За двадцать три года до смерти Марина Цветаева сотворила такие стихи:
Доблесть и девственность! Сей союзДревен и дивен, как смерть и слава.Красною кровью своей клянусьИ головою своей кудрявой —Ноши не будет у этих плеч,Кроме божественной ноши — Мира!Нежную руку кладу на меч:На лебединую шею Лиры!
Она отняла свою руку от лебединой шеи Лиры только однажды, чтобы этой рукой накинуть петлю на шею.
Эренбург приводит ее слова о Маяковском: «Жил, как человек, умер, как поэт». Эренбургу кажется, что Цветаева «жила, как поэт, умерла, как человек». Я думаю, что она и жила и умерла, как поэт.

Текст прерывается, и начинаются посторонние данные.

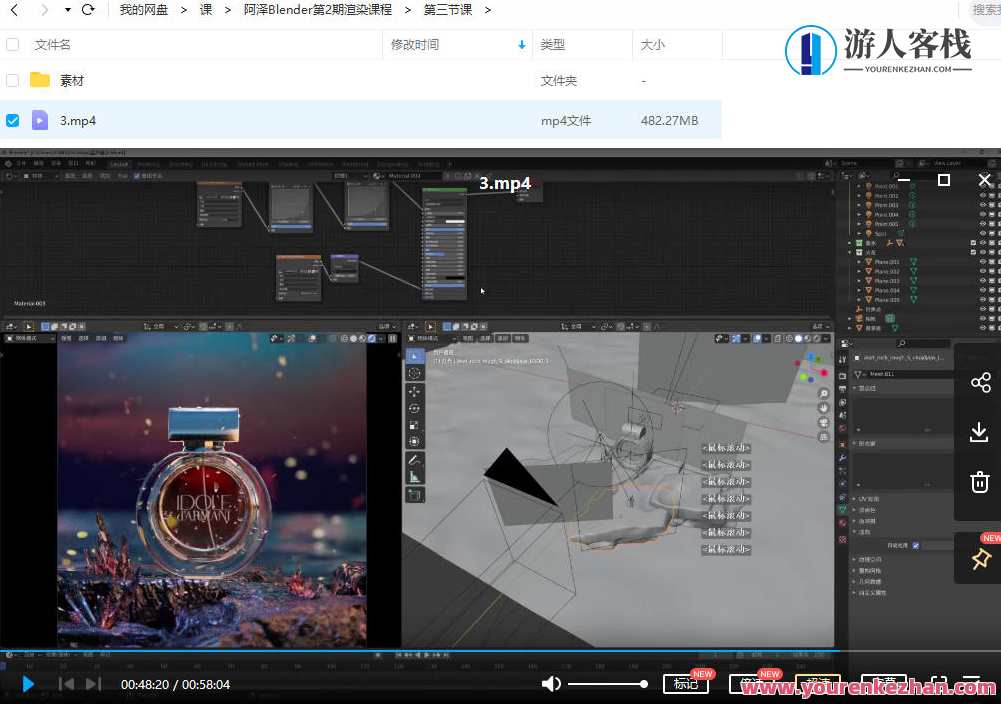This screenshot has width=1001, height=704.
Task: Click the volume slider in the player controls
Action: pyautogui.click(x=608, y=684)
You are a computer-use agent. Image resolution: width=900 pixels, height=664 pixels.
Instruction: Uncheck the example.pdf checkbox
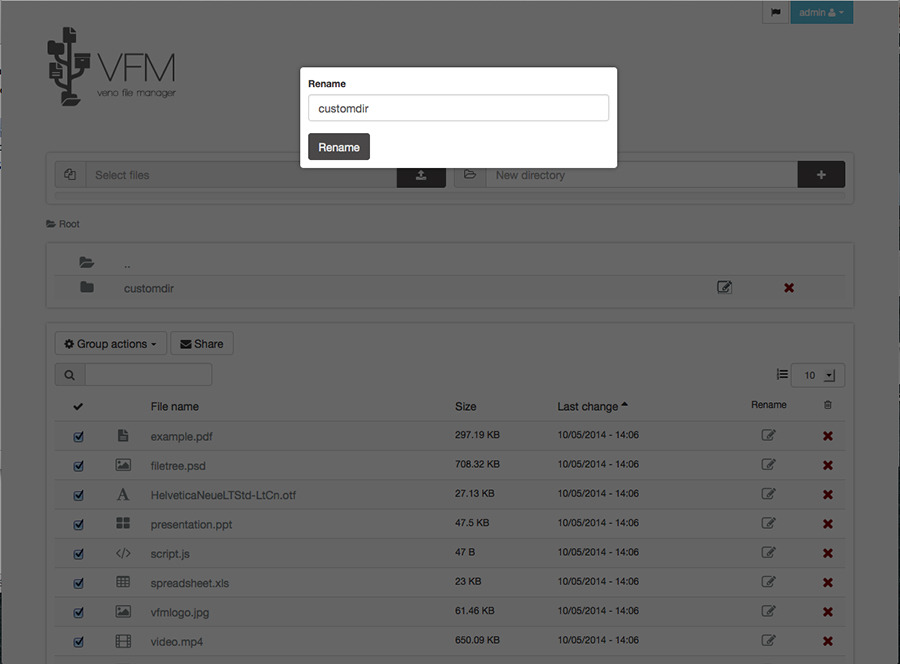79,437
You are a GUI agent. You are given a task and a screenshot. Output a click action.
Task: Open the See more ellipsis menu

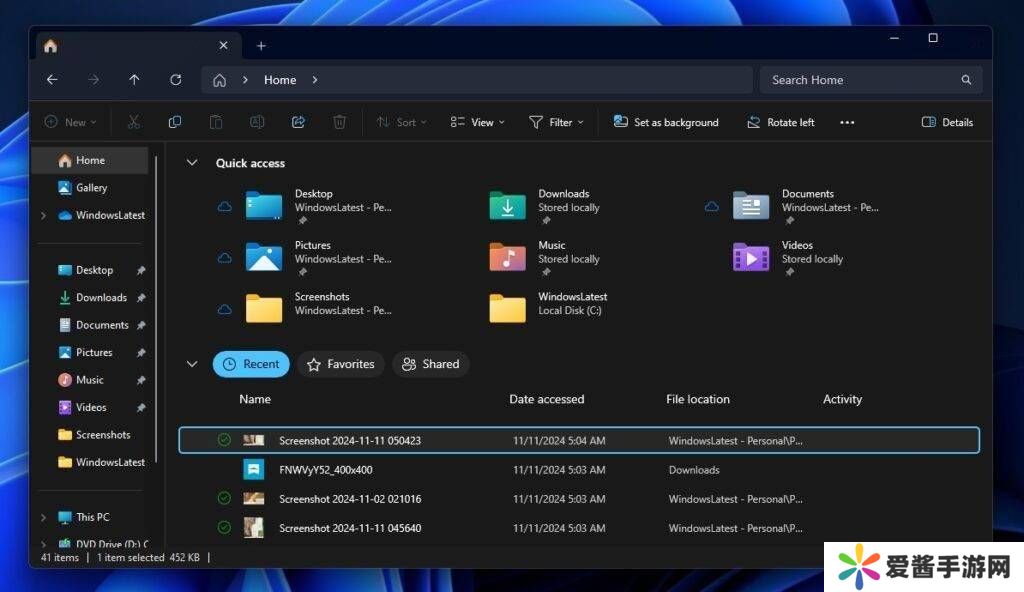(847, 122)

Она был очень русской и свою связь с народом чувствовала прежде всего через родной язык. Она не то чтобы просто любила русский язык — он был для нее воздухом, которым она дышала. Язык был царством ее свободы. Цветаева жила в царстве этой свободы. Жила в нем. Жила им. Русский язык — биосфера Цветаевой, для нее — сфера жизни, жизнеродящая, жизнетворящая сфера. Вне биосферы не возникает жизнь. Вне ее не дышать живому.
Цветаева очень болезненно откликалась на каждую измену духу русского языка. Вот так же болезненно можно восчувствовать отравление воздуха, которым должен дышать.
Пришла Анастасия Ивановна и сказала, что на Большой Никитской напротив Консерватории появилась вывеска с названием нового учреждения «ЦУПВОСО». Марина не поверила: «Ася, ты шутишь!» — «Поди сама посмотри». Марина обернулась ко мне: «Пойдем посмотрим». Мы пошли к Большой Никитской, почти бежали. Пришли и видим: да, действительно: «ЦУПВОСО». Стояли, смотрели, молчали. Обратно шли молча и медленно. Она шла бледная, слегка склонив голову на плечо, курила папиросу за папиросой. Два-три дня ни слова о вывеске на Большой Никитской. И вдруг вечером у печки схватилась за голову: «О боже мой! Цупвосо!»
В перепечатанном на машинке стихотворении Волошина, которое я показал ей, была строка:
… Иль в кровавой луже поскользнусь…
Цветаева запротестовала. «Поскользнусь» — плохо. Макс не мог так написать. Это ошибка. Макс, наверное, написал «оскользнусь». Она была на стороне своего друга Сергея Михайловича Волконского, частого посетителя ее жилища в Борисоглебском. Волконский возмущался тем, что слово «обязательно» употребляется ныне как синоним «непременно».
— Сергей Михайлович, милый, он прав, прав! Можно «обязательно отнестись», даже «обязательно улыбнуться». А сказать «я обязательно приду» или «обязательно буду» и тому подобное по-русски нельзя. Надо сказать «непременно приду» или «непременно буду». Обещать «прийти обязательно» — не по-русски. Нельзя!